Artificial intelligence (AI) models in healthcare have shown promise in improving diagnostic decisions, but a recent study conducted at the University of Michigan reveals a concerning aspect. While accurate AI models enhance diagnostic accuracy for some demographics, biased models, fueled by skewed medical data, can lead to serious declines in decision-making. Despite efforts by regulators, such as the U.S. Food and Drug Administration (FDA), to ensure the safety and transparency of AI models, a study published in JAMA suggests that clinicians may still be misled, even when provided with AI explanations.
The challenge of biased AI models
The research focused on AI models and explanations related to patients with acute respiratory failure, a condition with complex diagnostic challenges. Clinicians, including hospitalist physicians, nurse practitioners, and physician assistants, were involved in the study. The baseline diagnostic accuracy of clinicians was approximately 73%, emphasizing the difficulty in determining the causes of respiratory failure.
AI Assistance and Diagnostic Accuracy
In the study, clinicians were asked to make treatment recommendations based on their diagnoses for patients with respiratory failure. The research team evaluated the diagnostic accuracy of 457 healthcare professionals with and without assistance from an AI model. Half of the participants received an AI explanation along with the AI model’s decision, while the other half received only the AI decision without an explanation.

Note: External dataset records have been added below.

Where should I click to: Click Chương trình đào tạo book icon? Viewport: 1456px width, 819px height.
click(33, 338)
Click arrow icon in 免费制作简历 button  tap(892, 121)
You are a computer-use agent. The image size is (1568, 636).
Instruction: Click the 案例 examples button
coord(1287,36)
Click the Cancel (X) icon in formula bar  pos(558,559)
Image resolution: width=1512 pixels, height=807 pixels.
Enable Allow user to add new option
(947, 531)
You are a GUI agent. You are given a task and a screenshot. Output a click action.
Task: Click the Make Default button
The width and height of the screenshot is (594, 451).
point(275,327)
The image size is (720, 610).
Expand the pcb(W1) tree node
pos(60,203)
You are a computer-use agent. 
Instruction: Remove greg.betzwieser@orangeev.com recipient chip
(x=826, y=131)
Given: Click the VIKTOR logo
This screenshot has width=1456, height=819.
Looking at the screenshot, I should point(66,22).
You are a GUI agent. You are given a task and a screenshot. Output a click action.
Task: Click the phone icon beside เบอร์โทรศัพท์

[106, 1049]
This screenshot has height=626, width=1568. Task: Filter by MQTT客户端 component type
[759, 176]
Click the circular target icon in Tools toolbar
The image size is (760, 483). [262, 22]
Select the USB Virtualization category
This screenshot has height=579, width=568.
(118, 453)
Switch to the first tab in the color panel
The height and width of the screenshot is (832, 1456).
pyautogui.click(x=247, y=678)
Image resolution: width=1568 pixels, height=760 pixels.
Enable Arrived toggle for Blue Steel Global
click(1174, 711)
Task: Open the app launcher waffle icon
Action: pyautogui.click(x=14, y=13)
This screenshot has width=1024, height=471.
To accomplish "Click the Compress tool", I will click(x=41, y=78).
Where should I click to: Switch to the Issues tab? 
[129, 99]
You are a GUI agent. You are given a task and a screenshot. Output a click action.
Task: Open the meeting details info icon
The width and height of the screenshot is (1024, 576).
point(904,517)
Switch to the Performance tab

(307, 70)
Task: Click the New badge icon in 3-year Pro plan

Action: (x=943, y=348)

The results indicated that clinicians who received assistance from an AI model, even without explanations, experienced a 2.9 percentage point increase in their diagnostic accuracy. When provided with explanations, their accuracy improved by 4.4 percentage points, demonstrating the potential of AI to enhance clinical decision-making.
Unveiling the Pitfalls: Bias in AI ,models
To test whether explanations could help clinicians identify biased or incorrect AI models, the research team intentionally presented clinicians with models that were trained to be biased. For example, a model predicted a high likelihood of pneumonia if the patient was 80 years or older, showcasing potential pitfalls in AI model training.
The findings revealed a significant decline in accuracy when clinicians were exposed to biased AI models. In instances where explanations explicitly highlighted that the AI was relying on non-relevant information, such as associating low bone density in patients over 80 with pneumonia, clinicians did not recover from the decline in performance. This aligns with concerns about users being deceived by AI models, emphasizing the risks associated with biased training data.
The Role of AI Explanations
While AI explanations were shown to improve diagnostic accuracy in general, the study underscores the challenges in developing effective explanation tools. Clinicians need to understand not only the model’s decision but also the underlying reasoning conveyed by the explanation. The study highlights the need for interdisciplinary discussions to refine explanation tools and ensure effective communication between AI models and clinicians.
Implications for Future Research and Implementation
The University of Michigan research team hopes that their study will stimulate more research into the safe implementation of AI-based models in healthcare, considering the diverse demographics of patients. Additionally, the study emphasizes the need for comprehensive medical education surrounding AI and bias. As AI continues to play a pivotal role in healthcare decision-making, addressing these challenges becomes crucial to ensure patient safety and improved outcomes.
The dual nature of AI in healthcare, as both a beneficial tool and a potential source of bias, necessitates ongoing efforts to strike a balance. Regulators, developers, and clinicians must collaboratively work to enhance the transparency of AI models, develop robust explanation tools, and provide thorough education on AI and bias. As the healthcare industry increasingly integrates AI, addressing these challenges is paramount to building trust in AI applications and ensuring that they contribute positively to clinical decision-making.